Extrait du texte:

Le découragement qui s'emparait des ennemis extérieurs de la république gagnait aussi ses ennemis intérieurs. Les Vendéens, divisés, épuisés, n'étaient pas éloignés de la paix; pour les décider, il n'y avait qu'à la leur proposer adroitement, et la leur faire espérer sincère. Les forces de Stofflet, Sapinaud et Charette, étaient singulièrement réduites. Ce n'était plus que par contrainte qu'ils faisaient marcher leurs paysans. Ceux-ci, fatigués de carnage, et surtout ruinés par les dévastations, auraient volontiers abandonné cette horrible guerre. Il ne restait d'entièrement dévoués aux chefs que quelques hommes d'un tempérament tout à fait militaire, des contrebandiers, des déserteurs, des braconniers, pour lesquels les combats et le pillage étaient devenus un besoin, et qui se seraient ennuyés des travaux agricoles; mais ceux-là étaient peu nombreux; ils composaient la troupe d'élite, constamment réunie, mais très insuffisante pour soutenir les efforts républicains. Ce n'était qu'avec la plus grande peine qu'on pouvait, les jours d'expédition, arracher les paysans à leurs champs. Ainsi les trois chefs vendéens n'avaient presque plus de forces. Malheureusement pour eux, ils n'étaient pas même unis. On a vu que Stofflet, Sapinaud et Charette, avaient fait à Jalais des conventions qui n'étaient qu'un ajournement de leurs rivalités. Bientôt Stofflet, inspiré par l'ambitieux abbé Bernier, avait voulu organiser son armée à part, et se donner des finances, une administration, tout ce qui constitue enfin une puissance régulière; et, dans ce but, il voulait fabriquer un papier-monnaie. Charette, jaloux de Stofflet, s'était vivement opposé à ses desseins. Secondé de Sapinaud, dont il disposait, il avait sommé Stofflet de renoncer à son projet, et de comparaître devant le conseil commun institué par les conventions de Jalais. Stofflet refusa de répondre. Sur son refus, Charette déclara les conventions de Jalais annulées. C'était en quelque sorte le dépouiller de son commandement, car c'était à Jalais qu'ils s'étaient réciproquement reconnu leurs titres. La brouille était donc complète, et ne leur permettait pas de remédier à l'épuisement par le bon accord. Quoique les agens royalistes de Paris eussent mission de lier correspondance avec Charette, et de lui faire arriver les lettres du régent, rien n'était encore parvenu à ce chef.

Extrait de données:
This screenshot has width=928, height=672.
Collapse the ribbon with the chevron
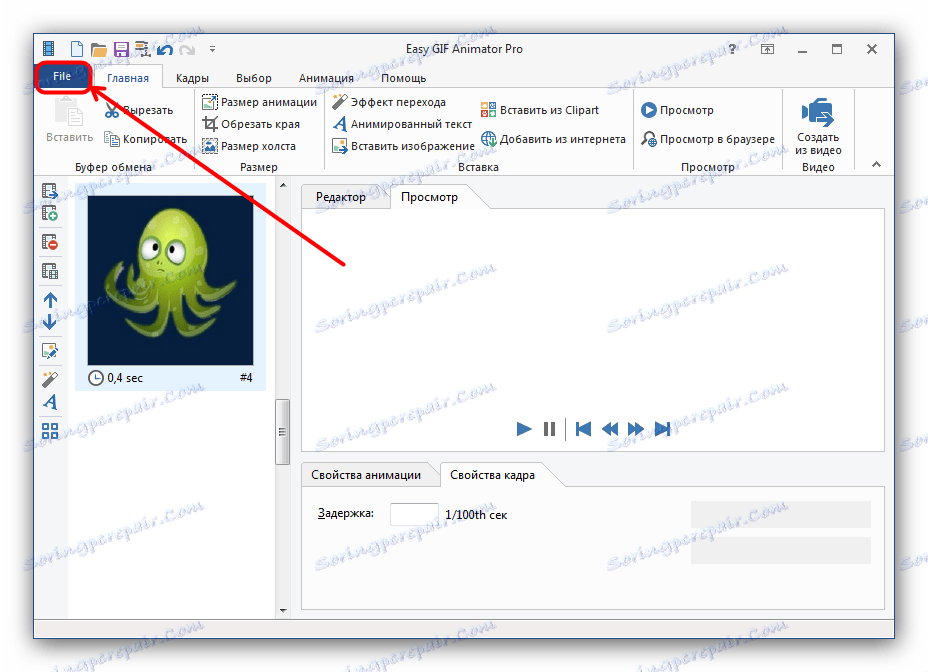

Consigne: Relevez dans l'extrait sur la guerre de Vendée le nom de chacun des chefs vendéens qu'il mentionne.

Résultat: Stofflet, Sapinaud, Charette